À época, a banda fez 15 apresentações em cinco dias. Hélio conta mais de 300 shows em menos de um ano de estrada. Segundo ele, cerca de 30 mil pessoas foram à gravação do DVD ao vivo na cidade de Messias (AL), em janeiro.

No palco, o grupo passeia entre canções próprias e sucessos de axé, funk e arrocha. Assim como no álbum de estreia, a guitarra marca o ritmo enquanto o teclado faz as vezes de bateria eletrônica.

De produção a apresentação, passando por gravação e distribuição, o esquema se repete no segundo CD -lançado em junho. O vocalista afirma que suas músicas precisam correr a internet para chegar às ruas. “A gente não depende de rádio”, diz.

A gravação é pensada para poderosos sistemas de som, e as letras se adequam às regiões do Brasil. O “fluxo” (baile funk de rua de São Paulo) vira “boteco” na sua versão para a música “Tava na Rua”, do funkeiro MC Pikachu.

Alter ego

A banda foi alvo de acusações de plágio, boatos de morte e cópias desde que surgiu. Hélio teve de registrar a faixa “Muriçoca” para confirmar sua autoria. Frequentemente ele tem de gravar vídeos desmentindo sua morte ou apresentações em seu nome.

Grupos falsos chegam a 15 nas contas do empresário. Para Gusmão, o faturamento da sua produtora aumentou 50% com o alter ego criado por Hélio para liderar a banda: Jhon Falcão. “Ele é muito mais forte que Rei da Cacimbinha. Se não existisse Jhon Falcão, [a banda] não seria um sucesso.”

Em outubro de 2014, Gusmão nomeou o personagem ao perceber a semelhança nos modos de cantar do baiano e do cearense Falcão.

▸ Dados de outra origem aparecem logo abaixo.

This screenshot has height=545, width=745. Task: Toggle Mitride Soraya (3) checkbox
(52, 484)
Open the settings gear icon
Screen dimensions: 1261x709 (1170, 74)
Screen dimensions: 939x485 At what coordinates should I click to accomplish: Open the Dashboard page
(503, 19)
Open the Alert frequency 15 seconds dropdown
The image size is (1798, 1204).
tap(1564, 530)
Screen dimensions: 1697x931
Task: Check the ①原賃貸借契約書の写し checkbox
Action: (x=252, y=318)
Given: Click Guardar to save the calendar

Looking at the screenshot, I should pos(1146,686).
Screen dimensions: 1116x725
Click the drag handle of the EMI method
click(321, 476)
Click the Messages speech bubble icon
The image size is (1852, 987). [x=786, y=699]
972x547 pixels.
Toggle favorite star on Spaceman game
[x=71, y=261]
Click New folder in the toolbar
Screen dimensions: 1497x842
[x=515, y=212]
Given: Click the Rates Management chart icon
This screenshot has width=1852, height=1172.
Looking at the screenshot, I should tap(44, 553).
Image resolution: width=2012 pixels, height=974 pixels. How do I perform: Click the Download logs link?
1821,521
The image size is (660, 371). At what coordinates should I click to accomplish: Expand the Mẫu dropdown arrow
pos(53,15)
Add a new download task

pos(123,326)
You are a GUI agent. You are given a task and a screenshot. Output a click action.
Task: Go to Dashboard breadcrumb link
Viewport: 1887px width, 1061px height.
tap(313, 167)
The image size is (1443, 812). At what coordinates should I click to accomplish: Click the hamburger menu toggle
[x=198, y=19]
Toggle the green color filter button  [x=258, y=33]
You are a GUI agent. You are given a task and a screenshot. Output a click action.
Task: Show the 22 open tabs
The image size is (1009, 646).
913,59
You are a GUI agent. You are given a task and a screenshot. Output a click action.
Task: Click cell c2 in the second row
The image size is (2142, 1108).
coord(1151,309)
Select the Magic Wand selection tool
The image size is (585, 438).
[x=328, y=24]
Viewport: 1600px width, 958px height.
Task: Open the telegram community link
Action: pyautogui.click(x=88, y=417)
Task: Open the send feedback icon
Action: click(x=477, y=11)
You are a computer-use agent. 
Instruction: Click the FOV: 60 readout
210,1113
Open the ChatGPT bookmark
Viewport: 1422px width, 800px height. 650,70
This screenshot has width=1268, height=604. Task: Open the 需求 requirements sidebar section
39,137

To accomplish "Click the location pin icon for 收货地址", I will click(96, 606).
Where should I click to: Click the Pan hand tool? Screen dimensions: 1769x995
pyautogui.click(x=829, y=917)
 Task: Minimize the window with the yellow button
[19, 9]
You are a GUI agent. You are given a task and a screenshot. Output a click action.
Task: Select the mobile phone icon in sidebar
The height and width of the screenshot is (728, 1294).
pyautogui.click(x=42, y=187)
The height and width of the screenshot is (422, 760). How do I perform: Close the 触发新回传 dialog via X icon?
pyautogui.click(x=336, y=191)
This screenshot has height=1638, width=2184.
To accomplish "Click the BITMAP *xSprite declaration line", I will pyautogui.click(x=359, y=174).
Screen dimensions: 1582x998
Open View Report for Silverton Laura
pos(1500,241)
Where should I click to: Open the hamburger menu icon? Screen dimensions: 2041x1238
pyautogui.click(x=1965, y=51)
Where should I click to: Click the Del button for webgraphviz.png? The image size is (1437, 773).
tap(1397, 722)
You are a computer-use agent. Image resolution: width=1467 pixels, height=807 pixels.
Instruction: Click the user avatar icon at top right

Mas, em vez de roupas extravagantes, Hélio vestiu seu personagem com paletó e bermuda. “Parecia que o terno estava me esperando na loja, como uma armadura.” O girassol da casa de sua mãe e o chapéu dos tempos de lavoura completaram a roupa.

O cantor nasceu em Barra da Estiva, na região da Chapada Diamantina. Filho de uma família de agricultores, cresceu em roças de café. A veia artística saltou aos 14 anos, quando começou a tocar violão e integrar bandas.

Hélio concebeu seu sucesso em um quarto de hotel, numa turnê pela Bahia como cantor de apoio em uma banda de forró. Foram precisos um teclado, um computador, uma placa de áudio e duas horas para gravar dez faixas.

Uma vez na internet, elas tomaram carros de som e paredões de festas no interior da Bahia em duas semanas. Mas ele demorou a acreditar na ideia. “Pensava: é um fenômeno, mas quem vai comprar?”

Assumiu a cria quando recebeu um convite para uma apresentação ao vivo. Desde então, Hélio se juntou ao tecladista Flávio Alves dos Santos (Jurubeba), 27, e ao guitarrista José Roberto Franca (Zé da Véia), 28, para rodar pelo país com o Rei da Cacimbinha.

Nomes como Mr. Catra e Tati Zaqui devem entrar na lista de parcerias nos próximos meses, assim como a gravação de outras músicas.

O plano de Hélio é levar o Rei da Cacimbinha ao país inteiro quando a temperatura subir. “É igual café: estamos plantando e vamos adubar para colher no verão.”


Matéria originalmente publicada em agosto de 2015 na Folha de S. Paulo.